The media was awash with congratulatory messages and ‘how-to’ explainers for RSA holders. Within a week, Pension Fund Administrators were sending out bulk messages to their customers encouraging them to make inquiries on how to access 25% of their RSA balance as part equity in their homeownership aspiration.  

In an ideal situation, the speed of adoption by the PFAs is incredibly laudable. The media engagement has been significant as well, as it is rightly a welcome development after years of advocacy for this guideline. While this new update is a brilliant idea in itself, the contextual application and its ability to move the needle in solving Nigeria’s over 28 million housing deficit is what has been at the forefront of my mind.

Who needs this 25% equity contribution toward home ownership? Certainly not the high-income earners in Nigeria who make up less than 5% of the country’s over 200 million population. By virtue of their personal balance sheets, credit scores with the banks, and network across countries – accessing capital to build or buy a house has historically not been a challenge for this demography. 

For middle-income earners though, who make up over 27% of Nigeria’s population, a scheme like this seems like the light at the end of the tunnel – until we get into the practical details of home ownership, access to and cost of capital, and the cost of building materials. 

For the third time in 2022, the policy-setting committee of the Central Bank of Nigeria (CBN) raised the monetary policy rate (MPR), which measures interest rate, from 14% to 15.5%. Without a staff identity card showing that a person works with a recognized (read multinational) organization in Nigeria, or collateral equal to or greater than the sum being asked for – no financial institution will provide a loan to a middle-income earner. 

So, while on the one hand there appears to be increased access to funds to own property, on the other hand, double-digit interest rates and extremely limited access to capital make it practically impossible for that aspiration to be fulfilled.

As a real estate development expert with over two decades of experience building residential estates, commercial and recreational spaces, as well as mixed-use facilities, my understanding of the industry and housing policies is that if adopted contextually in Nigeria, can help to meet the housing needs of Nigerians at home and in the diaspora while unlocking value across the real estate value chain.
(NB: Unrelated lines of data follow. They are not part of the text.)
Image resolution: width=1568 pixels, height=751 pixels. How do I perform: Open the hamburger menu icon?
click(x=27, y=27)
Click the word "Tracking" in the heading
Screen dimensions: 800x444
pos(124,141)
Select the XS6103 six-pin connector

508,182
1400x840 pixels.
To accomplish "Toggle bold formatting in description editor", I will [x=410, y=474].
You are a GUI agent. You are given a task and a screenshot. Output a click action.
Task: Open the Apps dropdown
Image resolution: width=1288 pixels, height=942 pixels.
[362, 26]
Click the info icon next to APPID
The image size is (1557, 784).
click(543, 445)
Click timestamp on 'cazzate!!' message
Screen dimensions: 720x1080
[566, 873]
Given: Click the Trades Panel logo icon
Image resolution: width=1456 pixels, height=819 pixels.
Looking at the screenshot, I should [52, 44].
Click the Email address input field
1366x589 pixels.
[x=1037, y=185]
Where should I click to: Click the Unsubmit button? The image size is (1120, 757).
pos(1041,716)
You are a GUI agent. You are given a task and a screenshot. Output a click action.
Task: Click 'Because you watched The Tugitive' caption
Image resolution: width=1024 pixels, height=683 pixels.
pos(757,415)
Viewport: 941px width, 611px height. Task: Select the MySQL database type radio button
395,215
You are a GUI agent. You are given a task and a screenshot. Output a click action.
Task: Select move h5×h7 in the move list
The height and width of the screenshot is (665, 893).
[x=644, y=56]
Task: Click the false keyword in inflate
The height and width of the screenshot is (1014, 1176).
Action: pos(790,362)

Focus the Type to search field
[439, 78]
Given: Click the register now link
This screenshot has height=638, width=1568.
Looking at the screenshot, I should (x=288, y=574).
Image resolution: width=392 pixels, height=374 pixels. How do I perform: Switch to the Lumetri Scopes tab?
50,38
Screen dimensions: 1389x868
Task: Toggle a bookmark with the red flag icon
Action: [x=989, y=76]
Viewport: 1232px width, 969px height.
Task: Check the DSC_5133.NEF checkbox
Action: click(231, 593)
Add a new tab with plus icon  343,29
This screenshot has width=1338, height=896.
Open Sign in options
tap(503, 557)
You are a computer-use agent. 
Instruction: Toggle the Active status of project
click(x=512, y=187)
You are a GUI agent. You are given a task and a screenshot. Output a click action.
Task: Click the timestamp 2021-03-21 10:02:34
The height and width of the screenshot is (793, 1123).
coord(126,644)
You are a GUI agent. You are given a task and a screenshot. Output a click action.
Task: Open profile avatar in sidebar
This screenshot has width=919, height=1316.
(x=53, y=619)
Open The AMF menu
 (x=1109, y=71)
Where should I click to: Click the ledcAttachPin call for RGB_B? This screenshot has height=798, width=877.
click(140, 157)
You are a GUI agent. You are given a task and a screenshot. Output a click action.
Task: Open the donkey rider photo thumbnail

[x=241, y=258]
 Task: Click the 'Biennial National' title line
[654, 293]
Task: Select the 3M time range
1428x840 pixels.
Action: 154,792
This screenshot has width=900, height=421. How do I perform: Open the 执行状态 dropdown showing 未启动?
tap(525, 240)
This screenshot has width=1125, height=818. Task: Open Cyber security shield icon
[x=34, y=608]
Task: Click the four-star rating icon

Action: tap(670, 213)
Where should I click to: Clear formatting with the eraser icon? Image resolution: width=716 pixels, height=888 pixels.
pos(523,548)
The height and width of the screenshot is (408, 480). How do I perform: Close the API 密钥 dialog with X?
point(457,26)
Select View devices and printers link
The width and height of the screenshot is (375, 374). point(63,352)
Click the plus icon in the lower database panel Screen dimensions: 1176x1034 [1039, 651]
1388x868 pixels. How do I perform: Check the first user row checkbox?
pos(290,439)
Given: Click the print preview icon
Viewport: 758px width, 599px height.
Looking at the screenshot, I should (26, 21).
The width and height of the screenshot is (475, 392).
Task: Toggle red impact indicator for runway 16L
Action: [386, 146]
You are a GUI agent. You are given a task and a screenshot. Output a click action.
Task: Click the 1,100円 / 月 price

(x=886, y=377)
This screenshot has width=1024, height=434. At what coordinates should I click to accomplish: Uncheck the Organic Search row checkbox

It is also one of the reasons I constantly explore alternative financing and building models to improve affordability while retaining quality, as well as investigating the merits of decentralized finance, tokenization, and shared ownership. 

Multi-level stakeholder engagement is critical to ensure that policies are not counter-intuitive to the real objectives and goals professionals in the industry are desirous of – the provision of residential housing options to address this fundamental need by Nigerians for shelter.